When you go off on a meditation retreat, you feel more at peace because you’re totally disengaged from the world. If you want to be present and engaged in the world as it is right now, I don’t think you really have a choice about being online. We can very easily dispense with this idea that the internet or the lives that we lead are fake or less real. They are what we make of them. If life online makes us feel less real, it has everything to do with how we’re living online and not with the very fact of the internet itself.
I’m tired of people tweeting about how they’re done with social media.
“Just log off.” [Laughs] When I was younger, logging on was an intentional act. I didn’t have the internet at home, so I’d have to bike to the library to use it for like 20 minutes at a time. I would step into the internet and step out of it. Now it’s integrated into all parts of my life. It’s like the first thing I look at in the morning, and the last thing I look at before I go to bed. Because of that, we do need to be intentional about taking those moments to step back. Not because life online is fake and we need to go live real life offline, but because we need the perspective that we get when we’re alone.
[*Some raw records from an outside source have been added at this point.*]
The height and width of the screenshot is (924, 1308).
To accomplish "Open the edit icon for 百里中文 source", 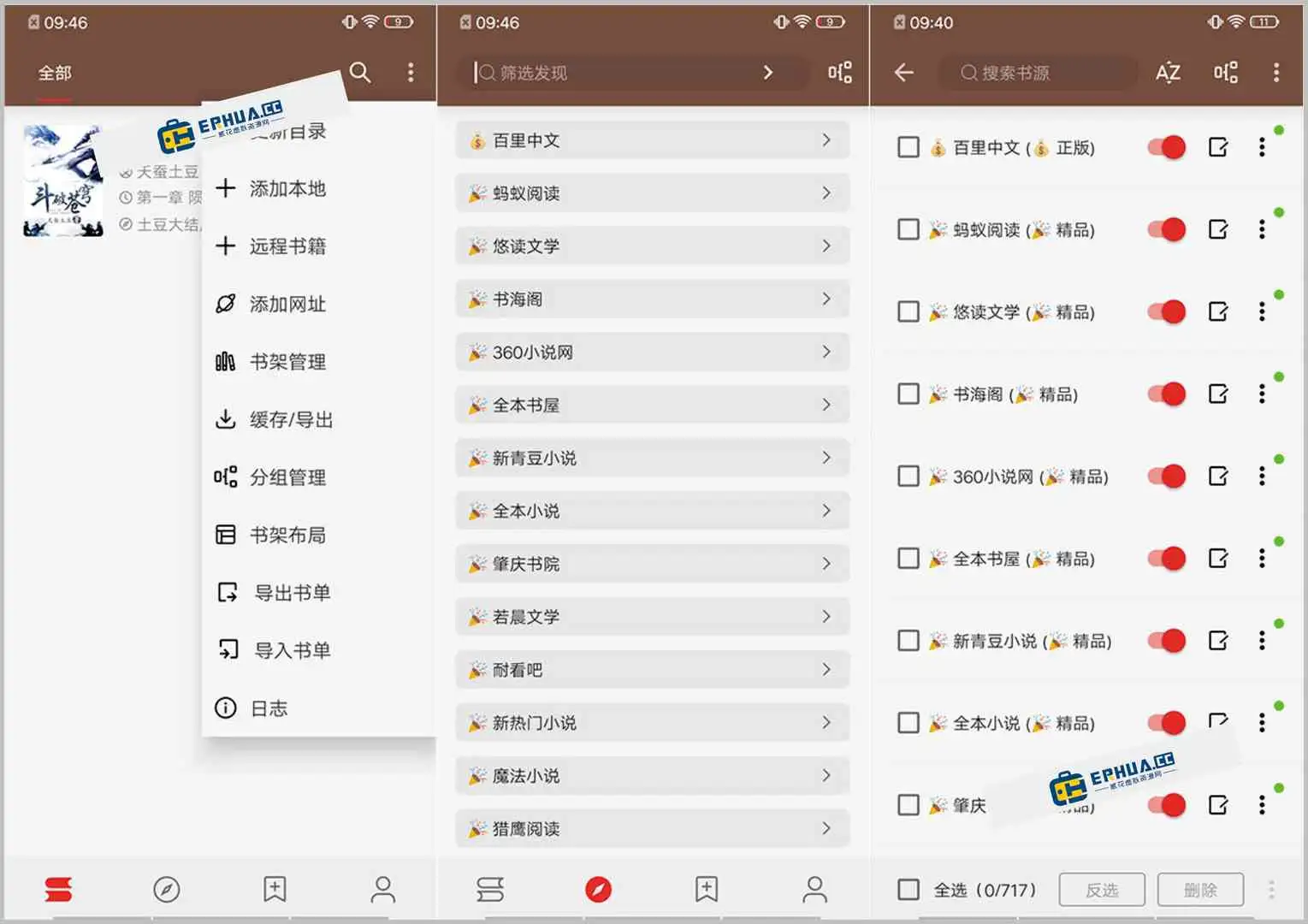I will [1217, 147].
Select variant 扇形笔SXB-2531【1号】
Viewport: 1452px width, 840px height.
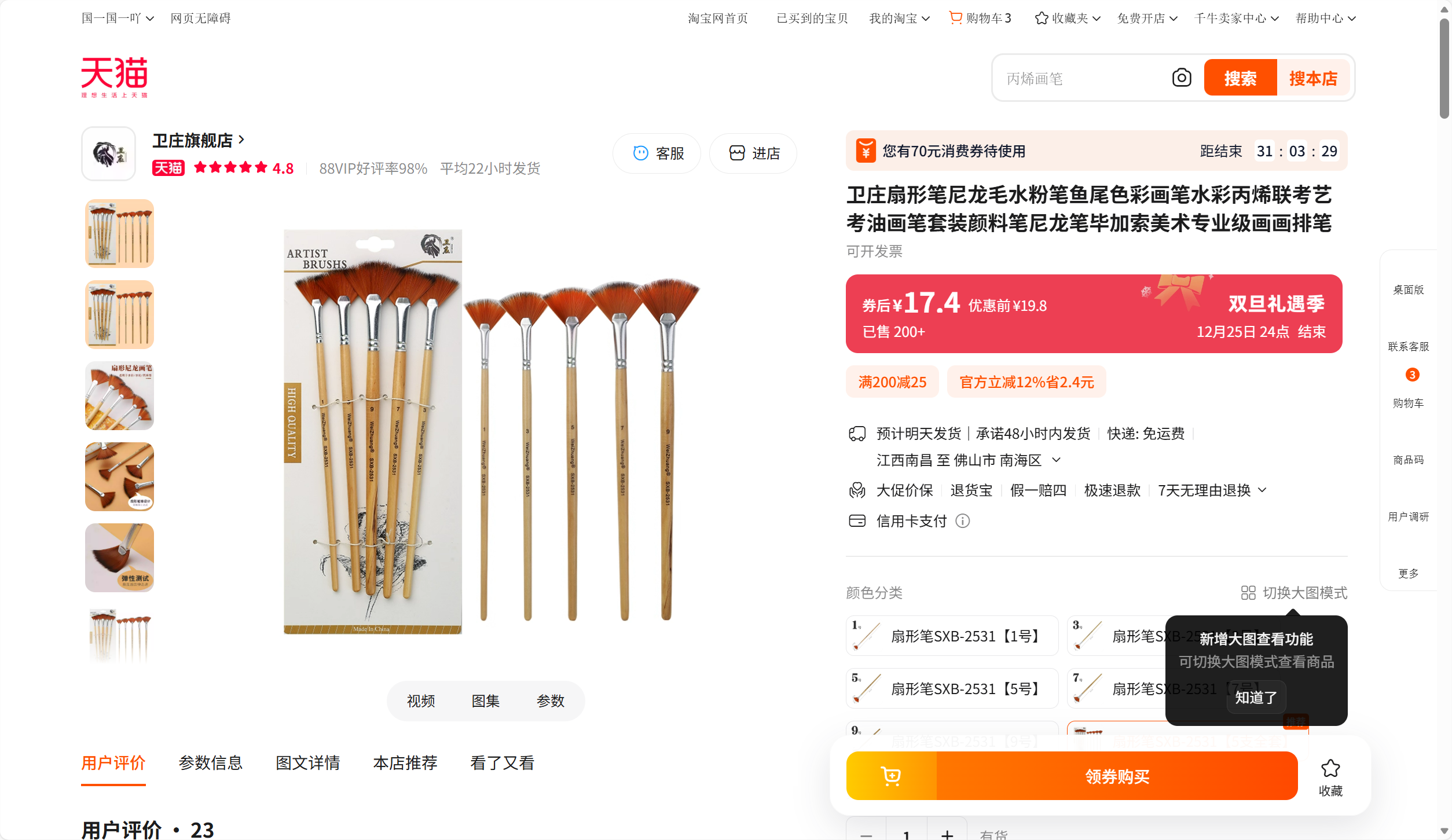tap(952, 636)
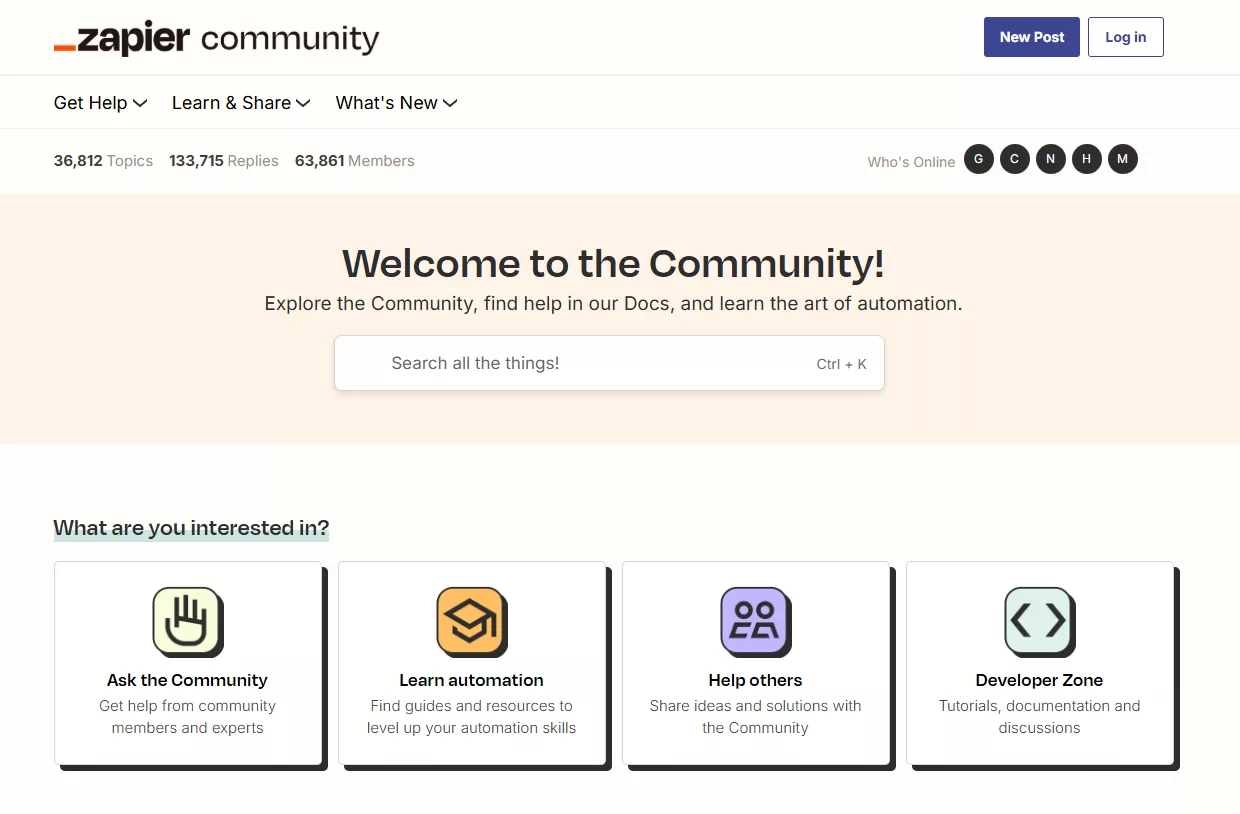Click the Zapier Community logo
1240x814 pixels.
(x=216, y=38)
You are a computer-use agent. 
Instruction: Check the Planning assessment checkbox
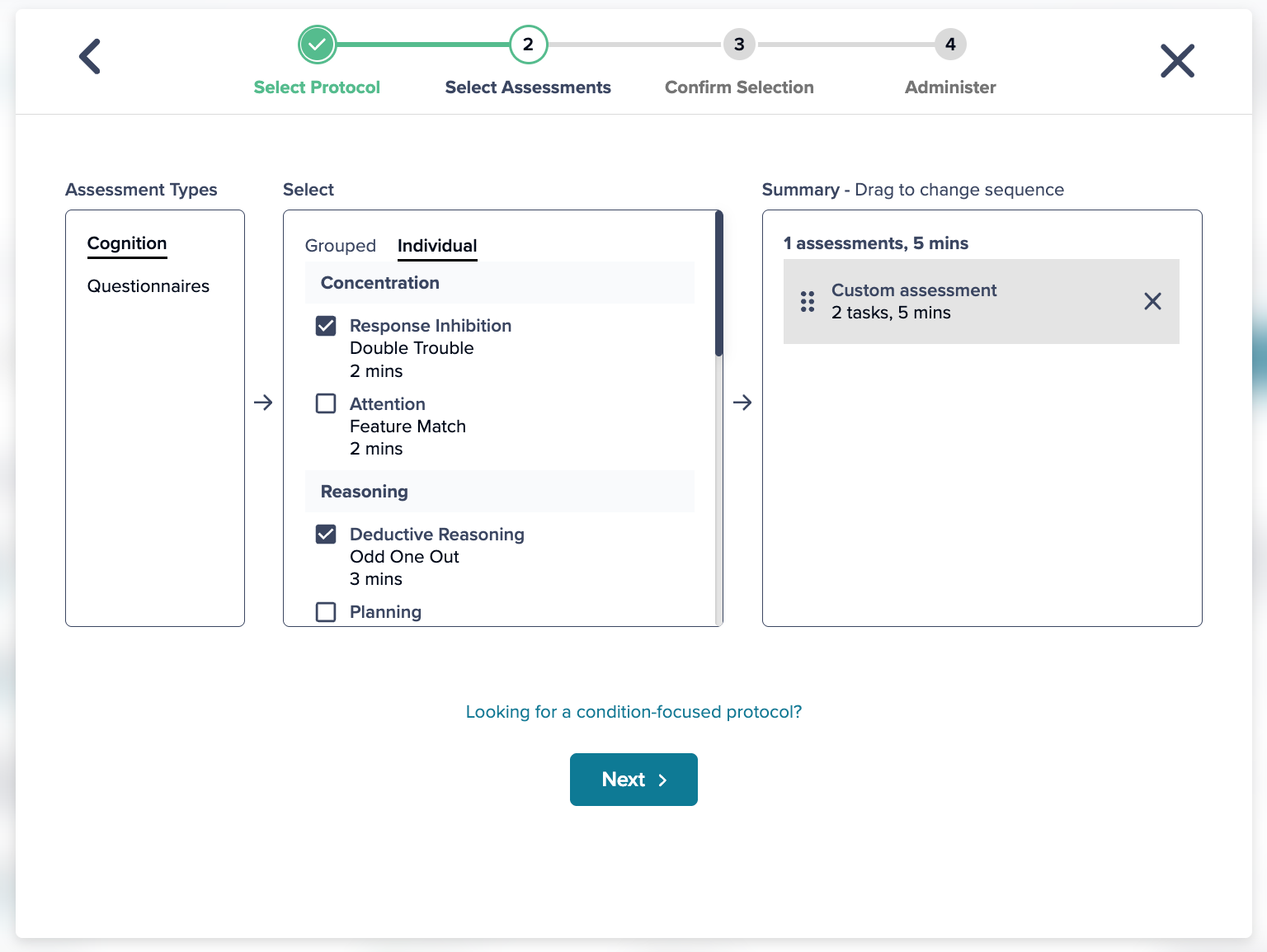pyautogui.click(x=326, y=612)
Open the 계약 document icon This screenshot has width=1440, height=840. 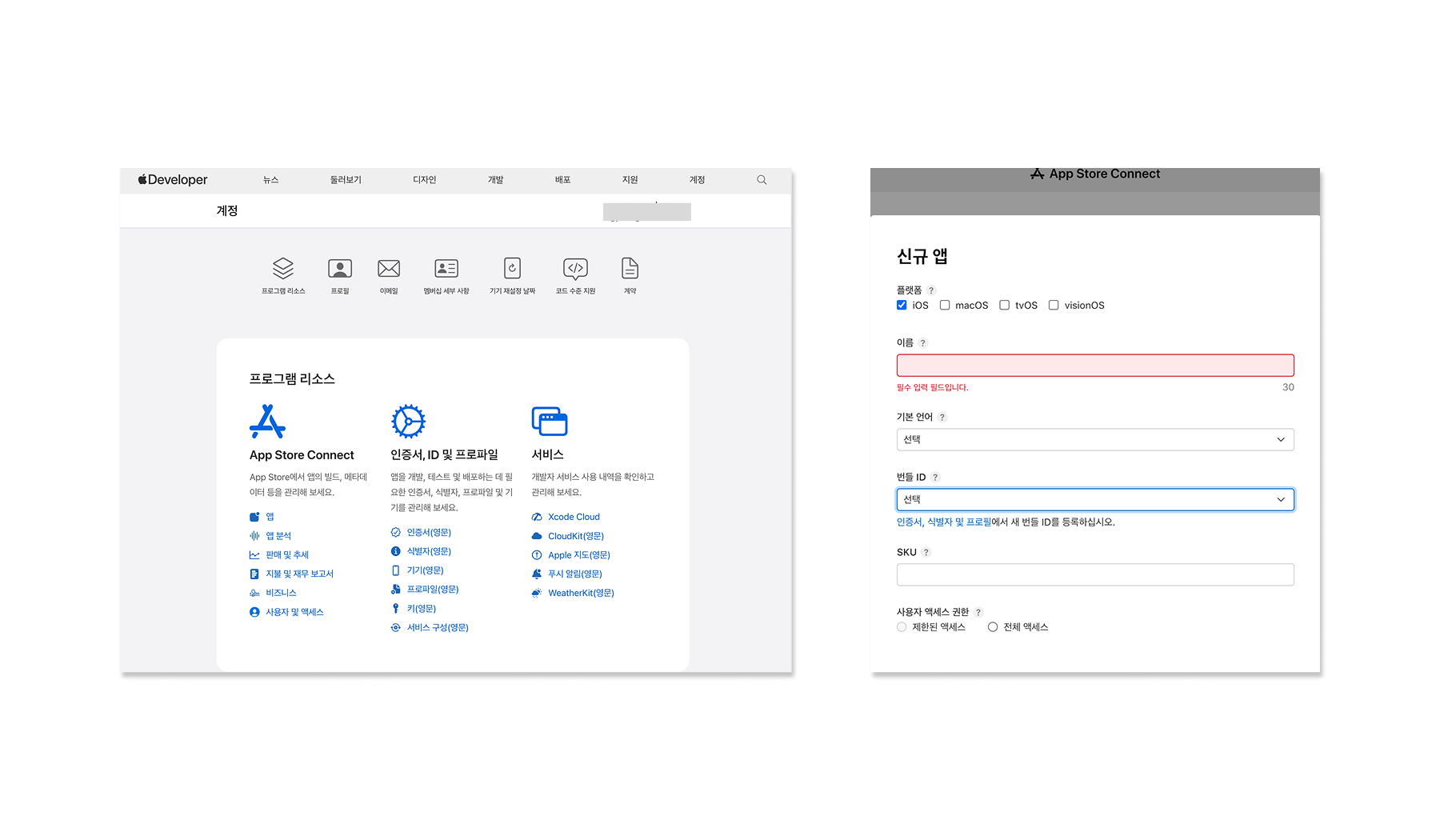point(630,269)
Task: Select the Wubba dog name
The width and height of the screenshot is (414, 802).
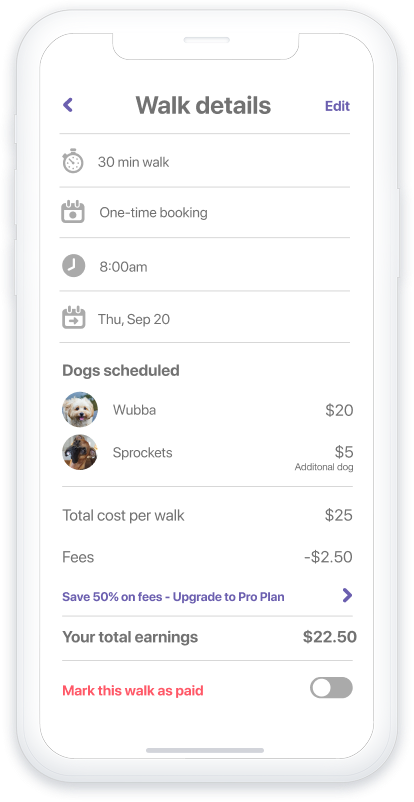Action: (x=135, y=410)
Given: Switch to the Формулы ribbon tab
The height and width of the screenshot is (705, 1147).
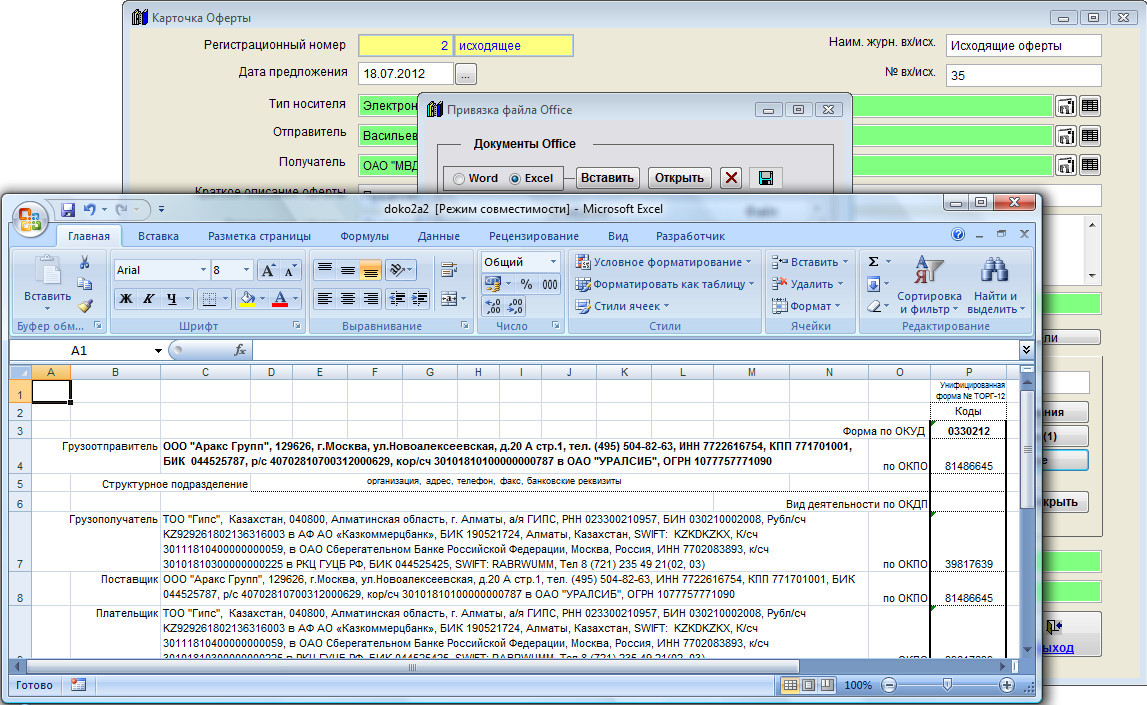Looking at the screenshot, I should click(364, 236).
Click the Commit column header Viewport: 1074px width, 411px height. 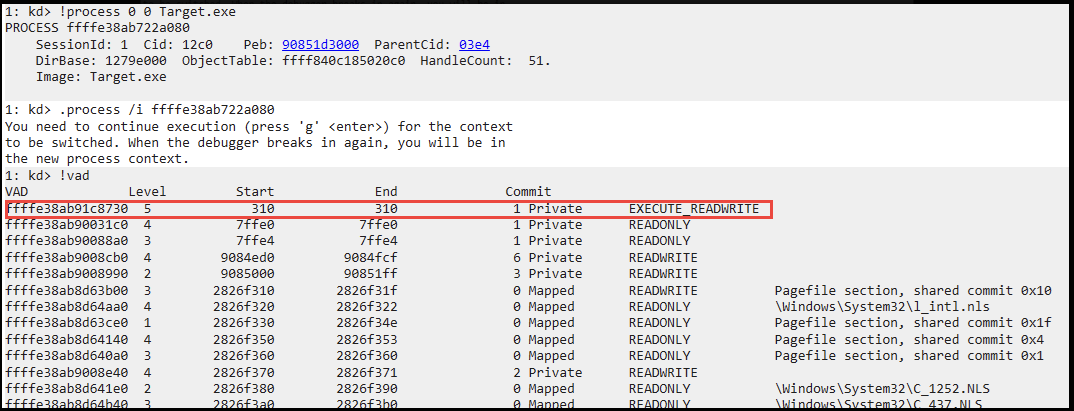click(x=528, y=192)
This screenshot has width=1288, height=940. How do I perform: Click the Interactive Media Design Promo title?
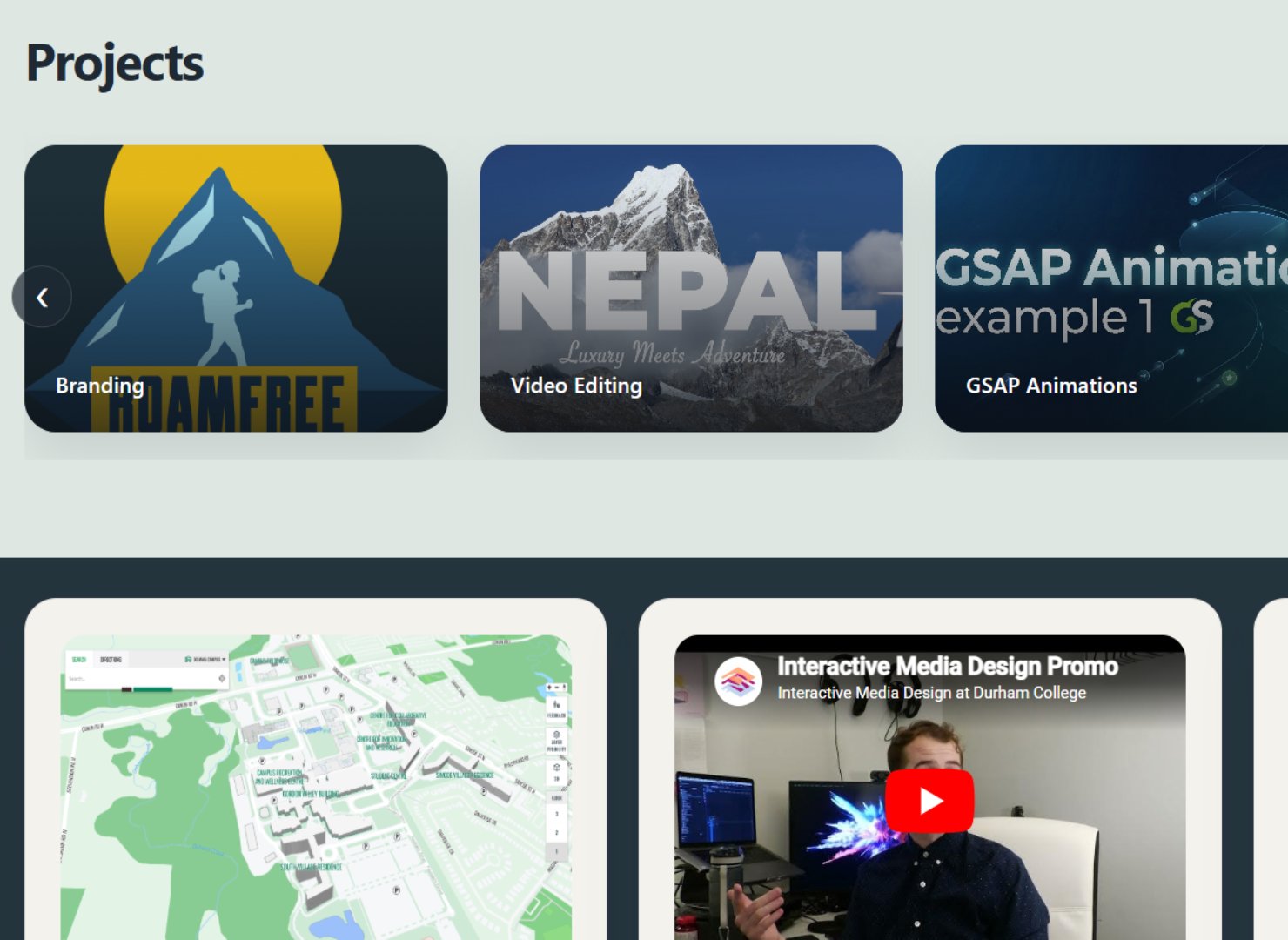point(947,667)
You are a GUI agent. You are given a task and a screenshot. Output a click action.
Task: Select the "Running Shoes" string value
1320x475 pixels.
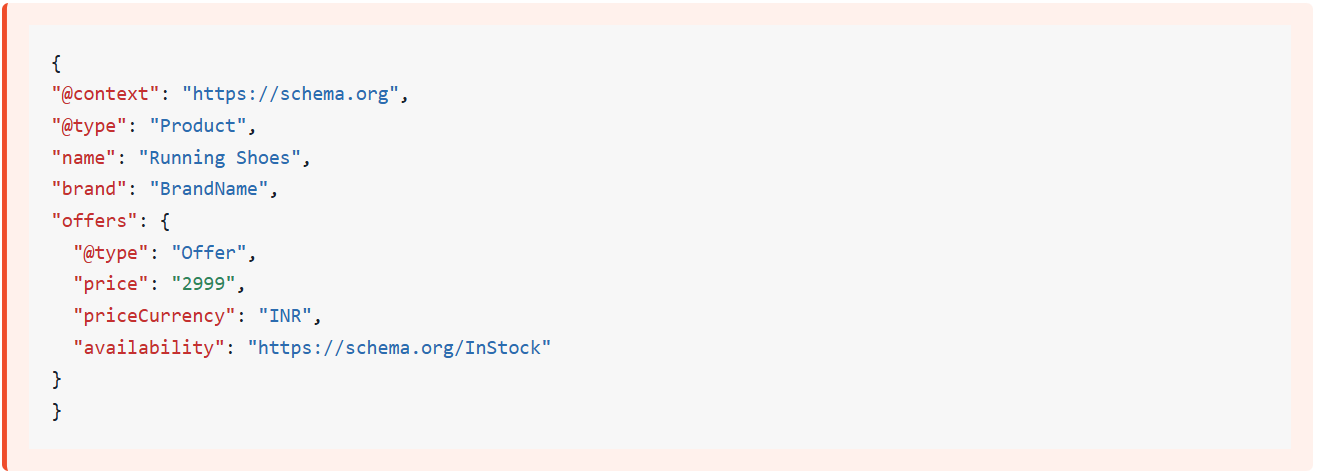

When you’re truly by yourself, that’s when you have to face certain questions about yourself and things you’ve been avoiding. It’s super easy in that first moment of loneliness or boredom to reach for your phone. I find that I need to take those moments to step back and get that perspective that I can then bring to life online. But if those moments of disconnection ever feel more peaceful, part of it’s just because I’m disengaged from other people’s realities. And that’s the more peaceful place to be.
I see parallels between the authenticity that I’m trying to have online in the pandemic with the community I was looking for digitally a decade ago when I was coming out as gay.
Yeah, there were a couple of moments where I was like, “Is this book too queer?” The ways that we curate identity and express ourselves online — there’s a lot to learn from the ways that queer people have navigated this. The very first people I ever came out to were strangers online. The very idea of being authentic or being myself, I can’t imagine disconnecting that from the internet.
I spend a chapter exploring maps and parks. I just love maps. But maps are also this metaphor for the ways that we curate an online self. When a cartographer is making a map, they have to take this complex three-dimensional terrain and reduce it down to something that they can represent on a two-dimensional surface. That’s a process of reduction. You can’t show everything on the map, or the map would be the size of the actual territory itself. I came to recognize what guides the choices of what we represent and what we don’t aren’t neutral. They’re guided by the conventions and norms in cartography of the people who created the platforms for making maps and who’s paying for the maps.
It’s easy to look at the ways that we represent ourselves as queer people online. They’re guided by conventions and norms that are often invisible to us and represent the interests of the people who create and run the platforms. While the internet has been a space where marginalized people like queer people can find each other and find community, it’s not surprising that oftentimes we feel like we’re being encouraged to curate a self based on values that aren’t necessarily always our own. There’s something that queer people can offer that’s instructive there because we’ve had to deconstruct the norms and conventions that have been imposed on us of what our lives are supposed to look like and what makes our lives meaningful and valuable.